### Data for processing

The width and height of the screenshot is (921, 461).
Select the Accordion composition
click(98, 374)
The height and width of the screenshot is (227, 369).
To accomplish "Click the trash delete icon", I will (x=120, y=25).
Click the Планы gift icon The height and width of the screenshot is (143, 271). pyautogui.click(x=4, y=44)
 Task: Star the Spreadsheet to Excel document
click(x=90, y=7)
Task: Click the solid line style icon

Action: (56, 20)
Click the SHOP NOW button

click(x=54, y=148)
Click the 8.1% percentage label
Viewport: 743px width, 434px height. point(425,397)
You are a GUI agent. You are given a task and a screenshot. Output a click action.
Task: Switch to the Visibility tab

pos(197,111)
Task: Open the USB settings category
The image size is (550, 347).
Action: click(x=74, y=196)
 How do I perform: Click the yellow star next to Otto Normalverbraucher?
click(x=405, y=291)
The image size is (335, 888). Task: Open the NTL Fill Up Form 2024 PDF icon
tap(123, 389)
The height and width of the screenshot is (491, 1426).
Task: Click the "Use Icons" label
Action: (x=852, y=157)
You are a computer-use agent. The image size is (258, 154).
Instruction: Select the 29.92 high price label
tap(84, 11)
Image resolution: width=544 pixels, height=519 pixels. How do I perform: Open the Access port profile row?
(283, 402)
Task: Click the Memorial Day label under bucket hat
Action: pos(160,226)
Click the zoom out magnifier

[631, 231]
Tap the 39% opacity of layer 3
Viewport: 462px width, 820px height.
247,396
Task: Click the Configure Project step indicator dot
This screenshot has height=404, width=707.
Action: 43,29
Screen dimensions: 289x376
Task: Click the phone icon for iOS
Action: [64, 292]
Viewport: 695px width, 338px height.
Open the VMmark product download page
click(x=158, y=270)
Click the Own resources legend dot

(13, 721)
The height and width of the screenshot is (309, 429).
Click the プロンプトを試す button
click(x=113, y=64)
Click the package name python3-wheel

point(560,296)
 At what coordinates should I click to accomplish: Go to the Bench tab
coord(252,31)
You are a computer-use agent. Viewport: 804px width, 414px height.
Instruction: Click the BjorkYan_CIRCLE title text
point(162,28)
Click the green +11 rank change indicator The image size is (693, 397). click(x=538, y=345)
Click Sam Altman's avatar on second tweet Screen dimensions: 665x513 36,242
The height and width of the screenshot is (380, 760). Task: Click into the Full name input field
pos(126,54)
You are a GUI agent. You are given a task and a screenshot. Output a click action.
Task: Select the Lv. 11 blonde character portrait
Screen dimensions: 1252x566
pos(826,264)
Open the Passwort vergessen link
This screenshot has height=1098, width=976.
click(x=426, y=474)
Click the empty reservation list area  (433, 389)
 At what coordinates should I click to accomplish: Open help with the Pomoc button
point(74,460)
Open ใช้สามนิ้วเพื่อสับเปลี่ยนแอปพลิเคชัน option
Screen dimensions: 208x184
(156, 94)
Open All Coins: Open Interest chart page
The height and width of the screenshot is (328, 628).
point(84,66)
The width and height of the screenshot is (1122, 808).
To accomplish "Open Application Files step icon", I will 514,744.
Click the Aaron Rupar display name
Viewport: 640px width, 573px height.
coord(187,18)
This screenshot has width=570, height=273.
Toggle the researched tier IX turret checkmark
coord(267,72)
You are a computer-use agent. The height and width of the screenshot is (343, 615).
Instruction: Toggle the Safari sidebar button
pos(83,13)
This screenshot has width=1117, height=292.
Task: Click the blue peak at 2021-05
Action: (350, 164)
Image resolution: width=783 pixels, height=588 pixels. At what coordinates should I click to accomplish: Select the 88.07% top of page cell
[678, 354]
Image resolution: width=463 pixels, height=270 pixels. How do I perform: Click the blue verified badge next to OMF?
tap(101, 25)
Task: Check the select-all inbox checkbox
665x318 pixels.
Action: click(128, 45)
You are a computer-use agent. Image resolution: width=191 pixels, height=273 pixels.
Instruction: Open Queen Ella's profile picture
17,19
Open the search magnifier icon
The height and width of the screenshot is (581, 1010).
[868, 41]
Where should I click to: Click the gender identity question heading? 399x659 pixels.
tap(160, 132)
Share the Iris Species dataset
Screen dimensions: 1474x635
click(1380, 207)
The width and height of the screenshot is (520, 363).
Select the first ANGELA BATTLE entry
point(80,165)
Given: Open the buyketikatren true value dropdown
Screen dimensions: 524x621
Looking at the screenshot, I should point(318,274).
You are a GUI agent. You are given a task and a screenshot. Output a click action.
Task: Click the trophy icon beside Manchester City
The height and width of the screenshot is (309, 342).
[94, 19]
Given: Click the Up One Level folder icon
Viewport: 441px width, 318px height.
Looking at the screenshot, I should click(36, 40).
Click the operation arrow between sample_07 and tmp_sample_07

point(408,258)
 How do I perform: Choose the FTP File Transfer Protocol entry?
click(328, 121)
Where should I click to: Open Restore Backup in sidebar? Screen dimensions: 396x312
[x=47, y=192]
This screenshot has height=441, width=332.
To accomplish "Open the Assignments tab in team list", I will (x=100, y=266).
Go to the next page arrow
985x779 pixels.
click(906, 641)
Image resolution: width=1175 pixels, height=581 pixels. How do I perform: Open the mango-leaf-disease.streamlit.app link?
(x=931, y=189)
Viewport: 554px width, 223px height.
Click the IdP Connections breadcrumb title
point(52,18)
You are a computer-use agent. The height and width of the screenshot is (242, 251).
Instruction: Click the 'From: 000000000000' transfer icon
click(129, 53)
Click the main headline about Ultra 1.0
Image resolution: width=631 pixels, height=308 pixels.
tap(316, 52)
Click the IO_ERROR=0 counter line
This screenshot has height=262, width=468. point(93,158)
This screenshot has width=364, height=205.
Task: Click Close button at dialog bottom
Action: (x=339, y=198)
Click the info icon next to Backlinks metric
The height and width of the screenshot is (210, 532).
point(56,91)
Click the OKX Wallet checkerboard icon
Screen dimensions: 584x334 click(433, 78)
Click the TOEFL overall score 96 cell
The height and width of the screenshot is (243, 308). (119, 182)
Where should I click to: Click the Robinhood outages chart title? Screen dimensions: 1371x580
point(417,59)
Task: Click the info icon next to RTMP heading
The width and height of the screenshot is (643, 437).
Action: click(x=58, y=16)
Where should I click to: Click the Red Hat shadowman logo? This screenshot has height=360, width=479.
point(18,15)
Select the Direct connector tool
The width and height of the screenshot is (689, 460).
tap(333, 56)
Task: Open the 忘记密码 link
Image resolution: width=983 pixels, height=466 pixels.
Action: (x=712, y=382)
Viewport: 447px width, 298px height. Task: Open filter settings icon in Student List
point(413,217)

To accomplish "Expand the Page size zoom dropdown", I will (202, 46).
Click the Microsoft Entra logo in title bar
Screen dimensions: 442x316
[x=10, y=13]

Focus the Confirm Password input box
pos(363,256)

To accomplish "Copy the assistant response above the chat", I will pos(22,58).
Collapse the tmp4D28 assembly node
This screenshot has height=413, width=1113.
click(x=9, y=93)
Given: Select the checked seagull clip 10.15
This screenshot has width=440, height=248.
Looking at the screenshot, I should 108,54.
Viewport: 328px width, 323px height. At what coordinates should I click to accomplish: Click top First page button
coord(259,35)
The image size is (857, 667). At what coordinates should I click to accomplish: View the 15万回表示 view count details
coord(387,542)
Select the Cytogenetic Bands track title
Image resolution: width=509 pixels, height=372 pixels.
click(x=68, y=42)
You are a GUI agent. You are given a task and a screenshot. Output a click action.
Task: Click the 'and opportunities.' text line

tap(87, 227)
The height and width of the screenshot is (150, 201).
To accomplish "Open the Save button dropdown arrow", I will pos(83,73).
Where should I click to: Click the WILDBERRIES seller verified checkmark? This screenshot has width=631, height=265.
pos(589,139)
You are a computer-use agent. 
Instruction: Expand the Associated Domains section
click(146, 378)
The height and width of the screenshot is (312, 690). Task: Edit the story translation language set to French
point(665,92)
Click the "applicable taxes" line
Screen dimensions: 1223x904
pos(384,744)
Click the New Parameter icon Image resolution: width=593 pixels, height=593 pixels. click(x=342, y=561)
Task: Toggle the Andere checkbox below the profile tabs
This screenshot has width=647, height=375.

######

What is expected:
For this exercise, output exactly the lines above from the line with "Given: Open the" to the line with "Task: Click the trophy", counting both, and leave out the rest.

Response to the exercise:
Given: Open the buyketikatren true value dropdown
Screen dimensions: 524x621
Looking at the screenshot, I should point(318,274).
You are a GUI agent. You are given a task and a screenshot. Output a click action.
Task: Click the trophy icon beside Manchester City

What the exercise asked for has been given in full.